Исходный отрывок.
Непосредственное политическое влияние Реформации было не столь действенным, как полагали. Большинство государств оказалось достаточно сильным, чтобы удержать это движение в известных границах. Некоторые преградили ему дорогу путем чрезвычайного напряжения сил. Другие с поразительным мастерством сумели поставить его на службу своим целям. Одно только польское правительство осталось в эту эпоху безучастным к движению, позволив ему следовать своим путем. Шотландия стала единственным королевством, где Реформация торжествовала несмотря на сопротивление со стороны государства; Ирландия оказалась единственной страной, где Реформация провалилась вопреки поддержке со стороны государства. Но почти во всех прочих случаях как государи, под штормом развернувшие свои паруса, так и властители, грудью встретившие штормовой ветер, использовали вызванные движением фанатизм, смятение и страсти как рычаги для укрепления своего господства. Народы с готовностью вручали князьям любые исключительные полномочия для охраны своей веры, при этом в разгаре борьбы отбрасывалась прочь всякая забота о том, чтобы сохранить завоеванное кровью и потом целых эпох разделение церкви и государства, предотвратить слияние и смешение их власти и функций. Совершались жестокости, орудием которых часто выступала религиозная страсть, в то время как побуждением их была политика.
Фанатизм проявляется в народных массах, но массы не часто приходят в состояние фанатизма, так что приписываемые взрывам народных страстей преступления сплошь и рядом были расчетливыми действиями бесстрастных политиков. Когда король Франции задался целью поголовно истребить протестантов, он был вынужден использовать для этого своих агентов. Нигде резня не носила характера самопроизвольных действий населения, а во многих городах и в целых провинциях местные власти отказались повиноваться королевскому приказу. Мотивы двора были так далеки от действительного фанатизма, что французская королева немедленно предложила Елизавете Английской сходным образом расправиться с жившими в Англии католиками. Франциск I и Генрих II живьем сожгли около ста гугенотов — и в то же самое время они были сердечными друзьями и усердными покровителями протестантства в Германии. Сэр Николас Бэкон был одним из тех государственных деятелей, которые вводили в Англии запрет на мессу. И, однако же, когда здесь появились в качестве беженцев французские гугеноты, в его отношении к этим единоверцам было так мало симпатии, что он напомнил парламенту, как поступил король Генрих V с французами, которые попали в его руки под Ажинкуром. Джон Нокс полагал, что всякий католик в Шотландии должен быть предан смерти, и ни у кого никогда не было более непреклонных и безжалостных учеников, — однако его совету не последовали.

Поставленная задача A. Какое королевство в отрывке о Реформации названо единственным, где Реформация восторжествовала вопреки сопротивлению государства?
Приведенные далее записи никак не связаны с отрывком.

Часть файла данных.
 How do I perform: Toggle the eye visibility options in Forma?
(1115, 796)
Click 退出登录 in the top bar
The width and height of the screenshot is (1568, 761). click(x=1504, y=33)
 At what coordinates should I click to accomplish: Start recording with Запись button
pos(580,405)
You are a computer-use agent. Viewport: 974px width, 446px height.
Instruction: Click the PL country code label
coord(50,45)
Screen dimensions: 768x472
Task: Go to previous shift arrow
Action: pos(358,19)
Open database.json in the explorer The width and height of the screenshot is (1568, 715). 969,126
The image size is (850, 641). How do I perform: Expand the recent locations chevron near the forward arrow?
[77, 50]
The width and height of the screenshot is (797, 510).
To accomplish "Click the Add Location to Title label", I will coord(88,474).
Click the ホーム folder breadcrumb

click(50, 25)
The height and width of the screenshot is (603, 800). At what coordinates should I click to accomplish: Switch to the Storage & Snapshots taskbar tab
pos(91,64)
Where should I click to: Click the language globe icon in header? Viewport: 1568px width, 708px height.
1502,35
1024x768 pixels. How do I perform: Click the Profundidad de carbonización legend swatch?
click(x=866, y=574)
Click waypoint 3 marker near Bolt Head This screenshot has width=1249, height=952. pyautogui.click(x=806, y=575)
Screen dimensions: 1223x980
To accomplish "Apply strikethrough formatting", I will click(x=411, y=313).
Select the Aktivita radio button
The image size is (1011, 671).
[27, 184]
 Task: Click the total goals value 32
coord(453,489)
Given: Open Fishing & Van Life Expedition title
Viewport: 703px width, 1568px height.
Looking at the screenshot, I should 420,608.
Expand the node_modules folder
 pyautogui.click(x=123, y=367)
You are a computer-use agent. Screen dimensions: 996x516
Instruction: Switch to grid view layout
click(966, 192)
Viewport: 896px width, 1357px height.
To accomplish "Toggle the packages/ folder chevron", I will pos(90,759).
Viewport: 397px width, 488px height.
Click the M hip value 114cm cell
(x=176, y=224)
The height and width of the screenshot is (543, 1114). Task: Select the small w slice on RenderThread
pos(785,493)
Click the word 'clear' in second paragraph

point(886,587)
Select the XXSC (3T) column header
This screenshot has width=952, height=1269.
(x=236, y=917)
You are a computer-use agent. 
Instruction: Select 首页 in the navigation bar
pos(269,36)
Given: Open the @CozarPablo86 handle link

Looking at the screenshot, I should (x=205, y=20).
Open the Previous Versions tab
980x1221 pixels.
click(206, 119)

Поставленная задача B. Воспроизведите из записей строки от строки с «You are a computer-use agent. Screen» до строки с «(x=176, y=224)», включая обе эти строки.

Результат задачи A. Таким королевством стала Шотландия.

Результат задачи B.
You are a computer-use agent. Screen dimensions: 996x516
Instruction: Switch to grid view layout
click(966, 192)
Viewport: 896px width, 1357px height.
To accomplish "Toggle the packages/ folder chevron", I will pos(90,759).
Viewport: 397px width, 488px height.
Click the M hip value 114cm cell
(x=176, y=224)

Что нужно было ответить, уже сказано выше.